| Consignes |
Répondez, s'il vous plaît, à ces questions sur le texte ci-dessous consacré aux taux obligataires.
1. Quelles régions ou quels pays ont opté pour un nouveau confinement ?
2. Combien de départements français le couvre-feu concerne-t-il désormais ?
3. Au cours de quel trimestre l'activité sera-t-elle pénalisée ?

| Texte retenu |
────────────────────────────────────────

C’est un paradoxe qui ne s’était pas produit depuis mars dernier. La récente hausse de l’aversion au risque, synonyme d’une volatilité sur les actions, ne s’est pas traduite par une baisse des taux longs sur les obligations souveraines. Pourtant, la propagation du coronavirus a entrainé de nouvelles mesures de restriction sanitaire en Europe. L’Irlande et le Pays de Galles ont ainsi opté pour un nouveau confinement, très dommageable pour leurs économies. Le but de cette mesure est bien de sauver la période de Noël, si cruciale pour les commerces et autres secteurs liés à la consommation des ménages. Jeudi 22 octobre, la France a étendu le couvre-feu avec désormais 54 départements concernés. Ces nouvelles contraintes vont très clairement pénaliser l’activité au cours du quatrième trimestre. La logique aurait voulu que cette décroissance qui s’annonce, se reflète par des taux plus bas. Il n’en est rien.

────────────────────────────────────────

| Enregistrements fournis |
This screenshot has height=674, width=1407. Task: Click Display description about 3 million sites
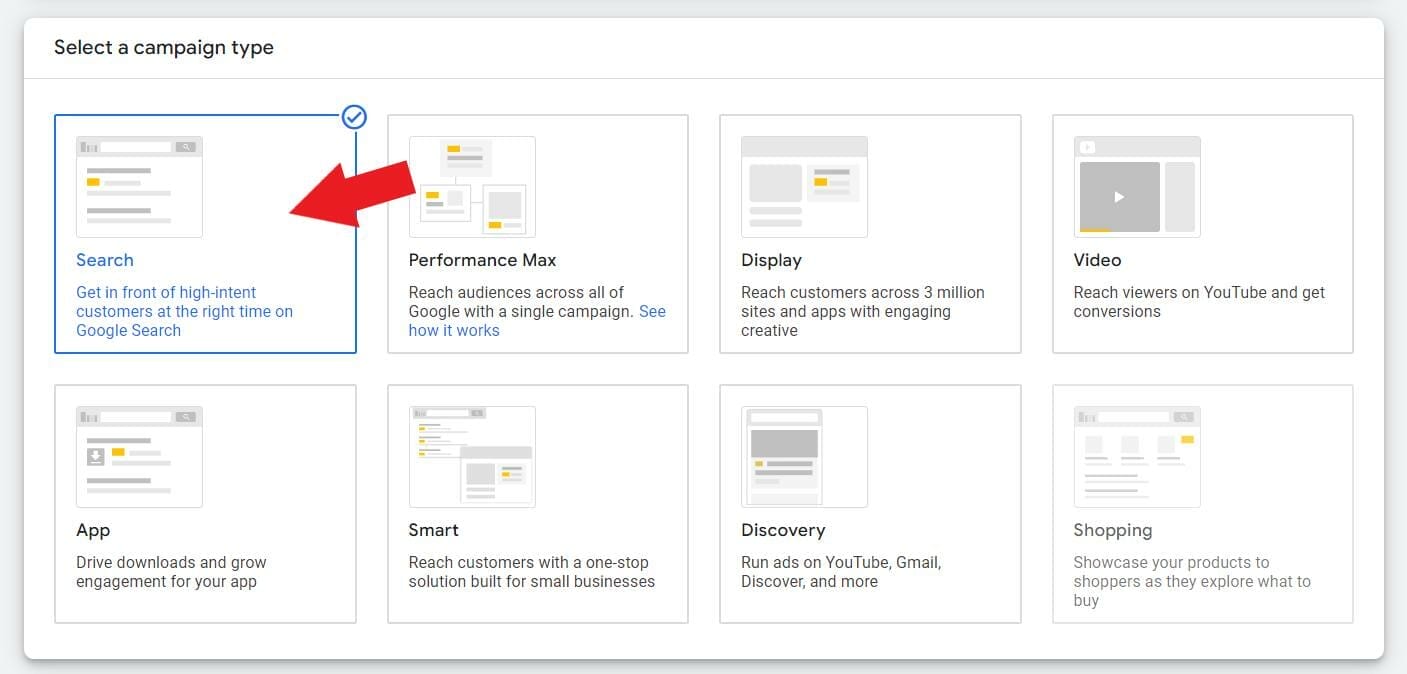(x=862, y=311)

────────────────────────────────────────

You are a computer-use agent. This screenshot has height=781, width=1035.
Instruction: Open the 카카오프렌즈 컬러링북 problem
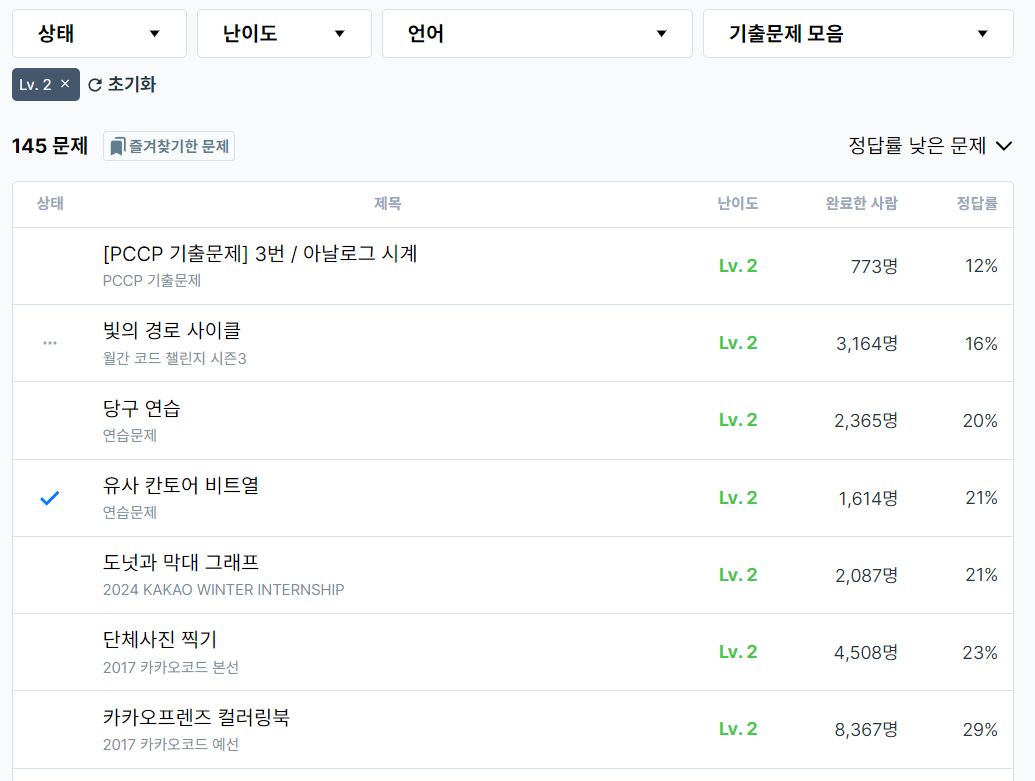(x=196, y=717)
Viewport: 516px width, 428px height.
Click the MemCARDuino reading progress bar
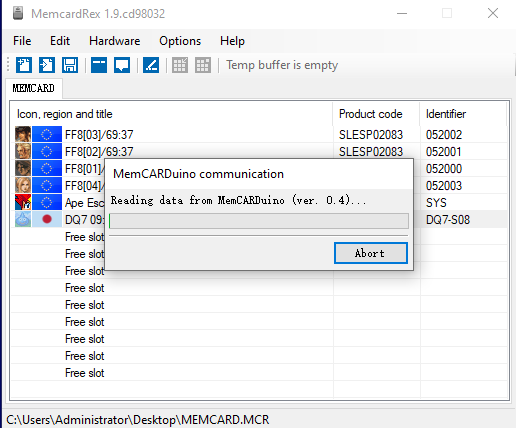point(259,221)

────────────────────────────────────────

| Tâche accomplie |
1. L'Irlande et le Pays de Galles.
2. 54 départements.
3. Le quatrième trimestre.